This service runs in conjunction with a headless chrome browser. It listens for requests on port 9766. Upon receiving a render request, it will go to a URL, render the page and respond with a zip file. The zip file will contain a json file and a pdf file. The json file will be a list of network requests made by the page that was rendered. The pdf file will be a print-out of the page.
The service will wait until no requests are being made before printing the page.
In order to provide some insight into how well the page was rendered, the zip file generated by this service includes information about every network response and the status code.
You can provide custom headers that will be used by headless chrome when making all network requests.
If your request timed out, this will allow you to make a request again with the same correlation id and possibly get a stored version of the zip containing the pdf instead of having to generate it again. The stored version is encrypted at rest and will be eligible for deletion by the service after some time.
You can configure the app via environment variables.
Default Value: (bool) false
Description: when "true", outputs debug log messages and enables other debugging features (ie memory usage logging)
Default Value: (string) JKNV29t8yYEy21TO0UzvDsX2KgiWrOVy
Description: defines the key used to encrypt the files while at rest
Default Value: (int) 9766
Description: the port that the web server will listen on
Default Value: (string) memory
Description: defines the strategy by which to store a copy of the generated files. Persisted files will be overwritten if the same filename is used. Valid strategies:
- memory: the file remains in memory only
- disk: stores a copy of the encrypted file to disk, the file path can be configured via PDF_RENDERER_STORAGE_DIRECTORY
- s3: stores a copy of zip to s3, the bucket can be configured with environment variable PDF_RENDERER_S3_BUCKET. Must have a valid AWS credentials file in home dir (https://docs.aws.amazon.com/cli/latest/userguide/cli-configure-files.html)

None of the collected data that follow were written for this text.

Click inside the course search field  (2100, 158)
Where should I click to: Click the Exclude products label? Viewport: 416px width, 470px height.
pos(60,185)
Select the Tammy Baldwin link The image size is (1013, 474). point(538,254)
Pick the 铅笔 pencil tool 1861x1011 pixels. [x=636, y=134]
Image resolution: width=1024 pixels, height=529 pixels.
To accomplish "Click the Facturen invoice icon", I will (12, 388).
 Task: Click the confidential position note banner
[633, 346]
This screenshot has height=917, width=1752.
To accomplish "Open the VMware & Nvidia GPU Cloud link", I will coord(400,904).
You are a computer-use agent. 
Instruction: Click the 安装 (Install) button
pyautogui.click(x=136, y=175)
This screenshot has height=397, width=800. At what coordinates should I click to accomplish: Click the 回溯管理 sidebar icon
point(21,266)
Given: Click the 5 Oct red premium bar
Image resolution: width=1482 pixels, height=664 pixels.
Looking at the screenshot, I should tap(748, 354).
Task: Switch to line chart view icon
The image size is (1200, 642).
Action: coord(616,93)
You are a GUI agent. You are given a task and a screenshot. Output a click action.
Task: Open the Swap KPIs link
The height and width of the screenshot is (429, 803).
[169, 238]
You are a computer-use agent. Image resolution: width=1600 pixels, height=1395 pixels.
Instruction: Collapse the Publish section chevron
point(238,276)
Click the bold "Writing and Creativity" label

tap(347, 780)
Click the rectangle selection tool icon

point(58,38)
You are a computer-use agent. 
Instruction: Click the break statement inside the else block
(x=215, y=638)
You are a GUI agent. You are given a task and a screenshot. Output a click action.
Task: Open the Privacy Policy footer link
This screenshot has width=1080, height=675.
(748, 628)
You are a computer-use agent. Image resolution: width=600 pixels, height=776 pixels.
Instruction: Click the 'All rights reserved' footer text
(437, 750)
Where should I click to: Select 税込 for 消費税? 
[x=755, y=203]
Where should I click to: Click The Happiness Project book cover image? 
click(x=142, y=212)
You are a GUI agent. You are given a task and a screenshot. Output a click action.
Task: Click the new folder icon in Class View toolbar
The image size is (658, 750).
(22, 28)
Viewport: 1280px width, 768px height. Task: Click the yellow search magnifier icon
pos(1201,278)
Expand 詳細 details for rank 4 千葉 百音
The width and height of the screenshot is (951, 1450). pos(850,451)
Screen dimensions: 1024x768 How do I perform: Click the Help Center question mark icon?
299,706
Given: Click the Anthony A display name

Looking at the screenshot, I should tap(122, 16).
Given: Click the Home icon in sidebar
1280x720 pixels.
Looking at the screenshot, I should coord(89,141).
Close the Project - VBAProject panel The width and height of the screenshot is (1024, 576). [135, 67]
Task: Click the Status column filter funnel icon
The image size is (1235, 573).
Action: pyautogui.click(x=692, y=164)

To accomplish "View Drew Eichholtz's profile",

Default Value: (string) /tmp/pdf-renderer/
Description: defines the directory in which the encrypted zip files are stored when using the "disk" storage strategy
Default Value: (string) /tmp/pdf-renderer-correlation/
Description: defines the directory in which the encrypted zip files are temporarily stored for correlation purposes
Default Value: (string) 1h
Description: defines the minimum age at which a temporarily stored correlation file becomes eligible for deletion
Default Value: (int) 10
Description: defines the number of times to poll the browser for new network requests/responses when no requests are pending before assuming the page is done rendering
Default Value: NOT SET
Description: defines the bucket in which the zip is stored if storage strategy is set to 's3'. To be non-invasive, this service will not create the bucket for you.
Default Value: (time.Duration) 1s
Description: defines the amount of time between each poll for new network requests/responses
Default Value: (time.Duration) 5m
Description: defines the maximum amount of time to spend on any given render request before simply printing whatever is there
Default Value: (time.Duration) 6m
Description: defines the maximum amount of time to give the browser to create the pdf and close the context (should be greater than the print deadline)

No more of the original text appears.